Professor: Amin Husain

The election of Donald Trump as 45th President of the United States makes it imperative that we ask and be honest with ourselves, as Grace Lee Boggs had insisted on for years, What Time Is It On The Clock of the World?

There is a war being waged in the imagination and (most) people are losing. What if, when we speak of “art” and “activism” after Occupy, we put both under erasure? What if we strike art to liberate it from itself? Not to end art, but to unleash the powers of affirmation and radical imagination. What if we reject the -ism and look at what does it mean to live engaged lives and be engaged intellectuals? We revitalize real life by making it surreal. This surreal spirit is less that of Breton’s European vanguardism than Suzanne Cesaire’s freedom dream, informed as it is by the ongoing histories of slavery, imperialism, internal and external colonialism, and debt. Such art and engagement can defamiliarize life, asking us how we live – and why we live this way? It challenges us to respond with action as we simultaneously acknowledge that we ourselves are responsible for freedom and oppression, rather than any pre-existing institution, or ideology. And, what if, as we act we imagine a refugee camp collaged into the symbolic heart of finance capital. We imagine a self-organized commons installed at the ground zero of empire, or an empty minimalist plaza flooded with bodies and voices and cameras, a de-occupation of New York City, and a never-ending process of experimentation, learning and undoing, resisting and building in the unexplored terrain of an historic rupture.

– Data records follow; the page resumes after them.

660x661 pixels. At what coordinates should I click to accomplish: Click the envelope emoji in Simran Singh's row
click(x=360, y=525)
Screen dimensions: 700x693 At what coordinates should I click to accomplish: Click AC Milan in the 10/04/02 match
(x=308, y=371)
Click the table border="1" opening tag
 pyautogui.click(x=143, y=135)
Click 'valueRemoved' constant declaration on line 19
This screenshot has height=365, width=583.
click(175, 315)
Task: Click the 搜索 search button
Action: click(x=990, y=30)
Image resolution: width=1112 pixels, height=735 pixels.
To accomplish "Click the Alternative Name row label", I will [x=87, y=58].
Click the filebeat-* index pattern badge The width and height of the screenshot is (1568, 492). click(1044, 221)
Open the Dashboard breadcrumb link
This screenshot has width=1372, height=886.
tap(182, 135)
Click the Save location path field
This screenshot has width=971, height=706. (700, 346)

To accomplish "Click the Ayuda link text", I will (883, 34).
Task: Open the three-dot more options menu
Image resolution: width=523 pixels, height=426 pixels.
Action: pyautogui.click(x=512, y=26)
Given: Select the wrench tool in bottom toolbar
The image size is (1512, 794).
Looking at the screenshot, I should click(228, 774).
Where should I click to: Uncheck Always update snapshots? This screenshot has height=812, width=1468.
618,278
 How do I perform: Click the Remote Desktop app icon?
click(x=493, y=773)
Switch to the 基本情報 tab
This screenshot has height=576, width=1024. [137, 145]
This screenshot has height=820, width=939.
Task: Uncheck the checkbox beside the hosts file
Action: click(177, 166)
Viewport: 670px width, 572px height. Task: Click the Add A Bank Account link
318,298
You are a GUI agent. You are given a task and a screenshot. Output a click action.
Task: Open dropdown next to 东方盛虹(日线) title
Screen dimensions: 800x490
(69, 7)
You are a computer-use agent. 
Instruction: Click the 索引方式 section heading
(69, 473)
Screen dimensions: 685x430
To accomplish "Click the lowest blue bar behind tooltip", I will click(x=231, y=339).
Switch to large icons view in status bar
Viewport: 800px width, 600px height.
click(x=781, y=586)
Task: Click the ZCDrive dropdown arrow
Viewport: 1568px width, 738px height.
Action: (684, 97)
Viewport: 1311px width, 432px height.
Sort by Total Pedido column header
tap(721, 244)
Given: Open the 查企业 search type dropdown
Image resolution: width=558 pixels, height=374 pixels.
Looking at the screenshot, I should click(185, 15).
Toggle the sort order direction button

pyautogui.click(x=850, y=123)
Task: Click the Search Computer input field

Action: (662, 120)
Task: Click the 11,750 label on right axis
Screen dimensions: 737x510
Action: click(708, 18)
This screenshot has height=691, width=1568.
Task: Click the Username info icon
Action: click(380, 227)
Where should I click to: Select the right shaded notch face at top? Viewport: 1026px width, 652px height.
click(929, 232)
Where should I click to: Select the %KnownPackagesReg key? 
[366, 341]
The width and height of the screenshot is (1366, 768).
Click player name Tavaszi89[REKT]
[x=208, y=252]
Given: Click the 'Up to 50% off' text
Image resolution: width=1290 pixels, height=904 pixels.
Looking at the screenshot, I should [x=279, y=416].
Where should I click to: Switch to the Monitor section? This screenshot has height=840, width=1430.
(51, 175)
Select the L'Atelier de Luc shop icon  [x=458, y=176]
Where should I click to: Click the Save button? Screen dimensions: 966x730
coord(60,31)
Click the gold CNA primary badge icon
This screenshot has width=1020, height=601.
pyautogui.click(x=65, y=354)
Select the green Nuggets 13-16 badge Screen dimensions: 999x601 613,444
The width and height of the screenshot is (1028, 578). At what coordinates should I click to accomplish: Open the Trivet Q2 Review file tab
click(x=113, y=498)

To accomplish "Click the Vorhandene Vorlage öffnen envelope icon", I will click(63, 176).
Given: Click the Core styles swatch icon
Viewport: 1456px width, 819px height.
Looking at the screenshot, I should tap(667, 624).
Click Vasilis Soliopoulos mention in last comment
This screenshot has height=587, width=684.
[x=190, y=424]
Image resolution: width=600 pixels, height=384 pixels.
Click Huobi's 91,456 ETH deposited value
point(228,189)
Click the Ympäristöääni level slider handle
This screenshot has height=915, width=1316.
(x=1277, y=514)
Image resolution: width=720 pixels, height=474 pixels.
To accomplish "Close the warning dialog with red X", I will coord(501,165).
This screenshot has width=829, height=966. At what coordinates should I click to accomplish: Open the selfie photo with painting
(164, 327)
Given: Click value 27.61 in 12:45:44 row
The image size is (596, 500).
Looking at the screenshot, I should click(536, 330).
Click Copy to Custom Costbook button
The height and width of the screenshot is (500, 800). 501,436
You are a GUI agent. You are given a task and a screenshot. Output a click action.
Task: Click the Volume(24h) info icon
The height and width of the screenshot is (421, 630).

This class will seek to interrogate current efforts at art-making and activism through decolonization as a process and framework for a shared horizon of liberation. The class will look at Occupy Wall Street, Black Lives Matter, No DAPL, Gulf Labor Coalition and Global Ultra Luxury Faction, as well as Direct Action Front for Palestine as case studies and examples. Select readings of texts and screening of visual materials, and visiting guests form the core of the class, which will be supplemented by field ­trips, and special guests. A major component of the course is a collaborative work project that combines research, aesthetics, organizing and action. Choice of practice and medium is open to students and can include multimedia projects.